_Source passage_
But, only in the cycling world is it acceptable for every industry insider to take advantage of "bro-deals", while they whine for the rest of the community to pay full retail at their local bike shop. Hypocricy much? Guess what? We live in a global economy, and like the middling wheel size (as if it matters), it's here to stay. So take full advantage of your pro-form, and we'll be here to take if off your hands at the end of the season. Your welcome.
  • + 2
 Awesome. Your DS1 is pretty similar to mine.
It was my first trade buy too:
www.pinkbike.com/photo/7717587
Wish I never sold it to buy climbing gear.

nice article Matt
  • + 1
 This man speaks the truth! I work in a bike shop and most of the time it is the over 30s who come in to buy the high end mountain bike, young kids come in with their second hand bikes asking for internet price bike parts that I cant match, that will not pay my small wage and in hand not pay the companies that I get the bikes/parts from, who founders started mountain biking and is pushing it forward.
But I also remember working really hard for every bike part like them young kids, but I did go to my local bike shop to buy most them until one day the boss walked up to me and asked me if I wanted a job. Which i now do for the love of it and the trade price.
  • + 1
 Just like sports cars, the advert has young people enjoying the crazy lifestyle, going to parties etc. The car always has room for golf clubs...
  • + 1
 The way I see it is if all the numb nutz that can afford to ditch there £££££ bikes for a new 650b version then awesome, the second hand bike market is about to get flooded with great bikes with nothing wrong with them apart from that they are not the in thing any more. if sales of 26inch tyres don't go down then they wont stop producing tyres in that size its simple they wont lose any money to keep making the tyres but if they stop then that's money lost.
  • + 1
 There is a company, which makes bikes for Pinkbikers alike. It's called Commencal. All wheel sizes in many awesome and fun to ride packages! FS AM bikes in all wheel sizes, HT AM bikes in 26" and 27.5" (with alu and steel frames), HipHop with 140/120 FS setup, DH and FR bikes with 20", 24" (for kids), 26" and 27.5" (this one comming soon) wheels. Looks like they pleased EVERYONE!

_Short task A_
Return the cycling forum comments above in full, word for word.
The cycling forum comments and the records are unrelated material.

Interface element records:
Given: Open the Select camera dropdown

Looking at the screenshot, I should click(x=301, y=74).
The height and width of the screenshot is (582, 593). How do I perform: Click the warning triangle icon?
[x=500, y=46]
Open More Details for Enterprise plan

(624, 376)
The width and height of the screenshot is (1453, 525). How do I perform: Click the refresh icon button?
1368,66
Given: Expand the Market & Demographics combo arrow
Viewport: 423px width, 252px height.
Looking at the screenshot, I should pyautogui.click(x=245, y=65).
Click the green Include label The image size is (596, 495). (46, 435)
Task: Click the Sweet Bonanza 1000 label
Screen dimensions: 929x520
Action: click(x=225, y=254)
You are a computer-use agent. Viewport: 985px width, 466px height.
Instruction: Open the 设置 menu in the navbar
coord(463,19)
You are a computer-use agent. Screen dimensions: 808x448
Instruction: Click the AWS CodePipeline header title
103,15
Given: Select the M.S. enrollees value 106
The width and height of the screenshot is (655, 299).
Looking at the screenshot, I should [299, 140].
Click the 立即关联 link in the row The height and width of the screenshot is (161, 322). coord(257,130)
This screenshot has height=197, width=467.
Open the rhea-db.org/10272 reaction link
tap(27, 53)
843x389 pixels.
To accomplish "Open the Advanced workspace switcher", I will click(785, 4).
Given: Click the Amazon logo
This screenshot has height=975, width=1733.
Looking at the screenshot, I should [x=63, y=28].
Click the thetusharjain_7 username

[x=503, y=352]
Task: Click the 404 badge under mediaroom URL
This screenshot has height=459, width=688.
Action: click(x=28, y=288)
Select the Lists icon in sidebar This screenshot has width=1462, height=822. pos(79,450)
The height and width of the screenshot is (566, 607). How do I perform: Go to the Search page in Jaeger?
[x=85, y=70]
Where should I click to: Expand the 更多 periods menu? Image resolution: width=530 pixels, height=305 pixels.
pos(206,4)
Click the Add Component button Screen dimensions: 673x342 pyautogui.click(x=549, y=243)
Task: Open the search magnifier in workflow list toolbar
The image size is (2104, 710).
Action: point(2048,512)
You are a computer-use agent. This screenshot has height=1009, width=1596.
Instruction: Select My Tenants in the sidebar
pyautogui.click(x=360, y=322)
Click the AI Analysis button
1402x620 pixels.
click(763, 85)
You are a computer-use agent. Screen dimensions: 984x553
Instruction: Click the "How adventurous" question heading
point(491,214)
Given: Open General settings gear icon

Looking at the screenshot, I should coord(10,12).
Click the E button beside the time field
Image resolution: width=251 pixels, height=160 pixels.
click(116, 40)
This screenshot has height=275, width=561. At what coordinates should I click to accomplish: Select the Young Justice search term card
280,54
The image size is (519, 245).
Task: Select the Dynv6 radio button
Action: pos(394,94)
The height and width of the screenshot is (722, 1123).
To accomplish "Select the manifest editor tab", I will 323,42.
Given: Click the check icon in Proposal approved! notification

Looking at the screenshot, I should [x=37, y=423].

_Short task B_
Rewrite the records from the line containing "This screenshot has height=197, width=467." through the line containing "[x=503, y=352]" as a Markdown table with the columns Row and Record line, leaving out blank lines.

_Answer A_
But, only in the cycling world is it acceptable for every industry insider to take advantage of "bro-deals", while they whine for the rest of the community to pay full retail at their local bike shop. Hypocricy much? Guess what? We live in a global economy, and like the middling wheel size (as if it matters), it's here to stay. So take full advantage of your pro-form, and we'll be here to take if off your hands at the end of the season. Your welcome.
  • + 2
 Awesome. Your DS1 is pretty similar to mine.
It was my first trade buy too:
www.pinkbike.com/photo/7717587
Wish I never sold it to buy climbing gear.

nice article Matt
  • + 1
 This man speaks the truth! I work in a bike shop and most of the time it is the over 30s who come in to buy the high end mountain bike, young kids come in with their second hand bikes asking for internet price bike parts that I cant match, that will not pay my small wage and in hand not pay the companies that I get the bikes/parts from, who founders started mountain biking and is pushing it forward.
But I also remember working really hard for every bike part like them young kids, but I did go to my local bike shop to buy most them until one day the boss walked up to me and asked me if I wanted a job. Which i now do for the love of it and the trade price.
  • + 1
 Just like sports cars, the advert has young people enjoying the crazy lifestyle, going to parties etc. The car always has room for golf clubs...
  • + 1
 The way I see it is if all the numb nutz that can afford to ditch there £££££ bikes for a new 650b version then awesome, the second hand bike market is about to get flooded with great bikes with nothing wrong with them apart from that they are not the in thing any more. if sales of 26inch tyres don't go down then they wont stop producing tyres in that size its simple they wont lose any money to keep making the tyres but if they stop then that's money lost.
  • + 1
 There is a company, which makes bikes for Pinkbikers alike. It's called Commencal. All wheel sizes in many awesome and fun to ride packages! FS AM bikes in all wheel sizes, HT AM bikes in 26" and 27.5" (with alu and steel frames), HipHop with 140/120 FS setup, DH and FR bikes with 20", 24" (for kids), 26" and 27.5" (this one comming soon) wheels. Looks like they pleased EVERYONE!

_Answer B_
| Row | Record line |
|---|---|
| 1 | This screenshot has height=197, width=467. |
| 2 | Open the rhea-db.org/10272 reaction link |
| 3 | tap(27, 53) |
| 4 | 843x389 pixels. |
| 5 | To accomplish "Open the Advanced workspace switcher", I will click(785, 4). |
| 6 | Given: Click the Amazon logo |
| 7 | This screenshot has height=975, width=1733. |
| 8 | Looking at the screenshot, I should [x=63, y=28]. |
| 9 | Click the thetusharjain_7 username |
| 10 | [x=503, y=352] |